There has been a lot of chatter lately about “nose-to-tail eating”: utilizing of all parts of an animal for human consumption rather than just a few prime cuts, while the rest goes into making dog food. While butchering and cooking the entire animal used to be standard practice, it is now rather trendy in restaurants. Progressive chefs have shunned prime rib, filet mignon and double-cut pork chops in favor of braised beef cheeks, skirt steak and pork belly. Why? I have several thoughts on the subject:

1. It's economical. It’s economical. Due to the economic downturn, chefs need to save money on their food budget and want to pass the savings on to their customers.

2. It’s a challenge. It’s a challenge. In these days of pre-fab everything, chefs have access to pre-portioned, trimmed, pristine cuts of meat; but what’s fun about that? We like to use our knives. Tackling a 100 pound box of beef cheeks and cutting away all the fat, sinew and cartilage is an experience. It keeps our skills sharp.

3. It's cool. Any line-monkey at Outback Steakhouse can say they grilled 100 filet mignon on a Friday night, but a real chef boasts about how well their crispy pork belly dish turned out, after lovingly and patiently skinning, seasoning and slow-braising it for hours.

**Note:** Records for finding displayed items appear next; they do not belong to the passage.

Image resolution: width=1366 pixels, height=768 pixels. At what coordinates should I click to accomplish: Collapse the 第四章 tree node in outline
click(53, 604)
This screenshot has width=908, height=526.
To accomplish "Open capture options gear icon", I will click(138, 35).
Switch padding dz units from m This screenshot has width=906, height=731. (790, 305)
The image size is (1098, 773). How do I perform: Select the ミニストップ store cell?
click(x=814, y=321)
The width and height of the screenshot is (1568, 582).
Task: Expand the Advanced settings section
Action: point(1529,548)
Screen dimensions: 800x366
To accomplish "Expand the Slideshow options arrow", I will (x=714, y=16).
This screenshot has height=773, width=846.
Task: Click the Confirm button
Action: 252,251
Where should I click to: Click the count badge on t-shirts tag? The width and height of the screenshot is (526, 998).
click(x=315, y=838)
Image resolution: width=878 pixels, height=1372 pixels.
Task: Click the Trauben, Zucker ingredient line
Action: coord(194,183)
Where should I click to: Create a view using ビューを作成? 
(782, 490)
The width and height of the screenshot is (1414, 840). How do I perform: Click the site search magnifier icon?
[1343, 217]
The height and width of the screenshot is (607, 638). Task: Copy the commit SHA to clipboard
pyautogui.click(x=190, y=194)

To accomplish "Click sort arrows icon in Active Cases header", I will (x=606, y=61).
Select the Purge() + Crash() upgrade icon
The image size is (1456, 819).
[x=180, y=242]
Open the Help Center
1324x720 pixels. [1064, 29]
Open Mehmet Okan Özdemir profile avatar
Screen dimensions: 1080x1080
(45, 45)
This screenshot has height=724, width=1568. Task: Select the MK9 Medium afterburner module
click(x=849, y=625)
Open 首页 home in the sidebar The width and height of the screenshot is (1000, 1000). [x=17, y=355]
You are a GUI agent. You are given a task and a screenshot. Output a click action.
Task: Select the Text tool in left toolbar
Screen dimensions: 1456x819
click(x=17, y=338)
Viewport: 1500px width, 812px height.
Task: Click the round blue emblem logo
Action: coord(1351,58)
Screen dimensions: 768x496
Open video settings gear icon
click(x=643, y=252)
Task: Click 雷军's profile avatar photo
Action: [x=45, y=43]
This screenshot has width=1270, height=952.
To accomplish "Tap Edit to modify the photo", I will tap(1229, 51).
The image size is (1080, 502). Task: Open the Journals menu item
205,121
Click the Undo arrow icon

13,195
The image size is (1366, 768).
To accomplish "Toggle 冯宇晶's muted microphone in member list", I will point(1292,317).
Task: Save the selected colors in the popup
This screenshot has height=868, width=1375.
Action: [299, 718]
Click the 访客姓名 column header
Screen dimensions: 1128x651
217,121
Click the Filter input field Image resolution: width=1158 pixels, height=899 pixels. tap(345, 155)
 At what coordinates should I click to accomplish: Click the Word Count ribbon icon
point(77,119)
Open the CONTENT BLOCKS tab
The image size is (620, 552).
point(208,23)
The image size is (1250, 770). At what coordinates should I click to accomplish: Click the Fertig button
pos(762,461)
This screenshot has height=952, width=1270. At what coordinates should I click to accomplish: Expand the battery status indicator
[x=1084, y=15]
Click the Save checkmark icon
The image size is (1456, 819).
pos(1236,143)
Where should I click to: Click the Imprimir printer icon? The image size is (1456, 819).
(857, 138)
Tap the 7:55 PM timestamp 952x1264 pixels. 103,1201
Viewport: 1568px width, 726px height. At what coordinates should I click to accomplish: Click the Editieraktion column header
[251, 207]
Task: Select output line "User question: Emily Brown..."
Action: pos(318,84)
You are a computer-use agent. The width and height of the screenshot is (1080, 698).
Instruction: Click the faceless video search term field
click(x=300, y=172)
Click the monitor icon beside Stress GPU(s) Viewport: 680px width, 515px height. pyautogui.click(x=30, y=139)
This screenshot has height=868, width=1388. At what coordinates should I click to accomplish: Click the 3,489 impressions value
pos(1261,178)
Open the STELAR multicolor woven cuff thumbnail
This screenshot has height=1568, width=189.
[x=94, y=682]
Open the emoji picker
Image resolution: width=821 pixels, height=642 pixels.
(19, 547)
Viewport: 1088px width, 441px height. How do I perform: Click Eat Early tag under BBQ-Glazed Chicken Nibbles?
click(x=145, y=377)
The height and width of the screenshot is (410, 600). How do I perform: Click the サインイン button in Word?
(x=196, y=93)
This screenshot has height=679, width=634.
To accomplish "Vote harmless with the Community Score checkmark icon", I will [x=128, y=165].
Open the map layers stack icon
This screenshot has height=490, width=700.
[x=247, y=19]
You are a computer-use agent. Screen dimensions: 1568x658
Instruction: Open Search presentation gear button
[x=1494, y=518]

Maybe we, as a society of consumers, have come full-circle, and what was once considered an old fashioned practice is now in vogue again. People have recently become more aware of farm to table eating and the importance, both health- and environmentally-wise, of knowing where one’s food is sourced from. There is a long overdue, new found respect for the farmers who grow and raise our food. One way to respect the animals whose lives are sacrificed to feed us is to utilize all their parts. This is not a new idea by any means, just a return to it out of necessity.

I was put to the test recently by a catering client who requested "trotters", or pigs feet. The closest I’ve ever come to trotters is using smoked ham hocks in stocks and soups. I embraced the challenge with open arms. As a lover of all things porcine, I felt good about learning a new way to prepare a part of this tasty little animal. True, trotters do take time and patience to prepare, but isn’t slow food the new fast food?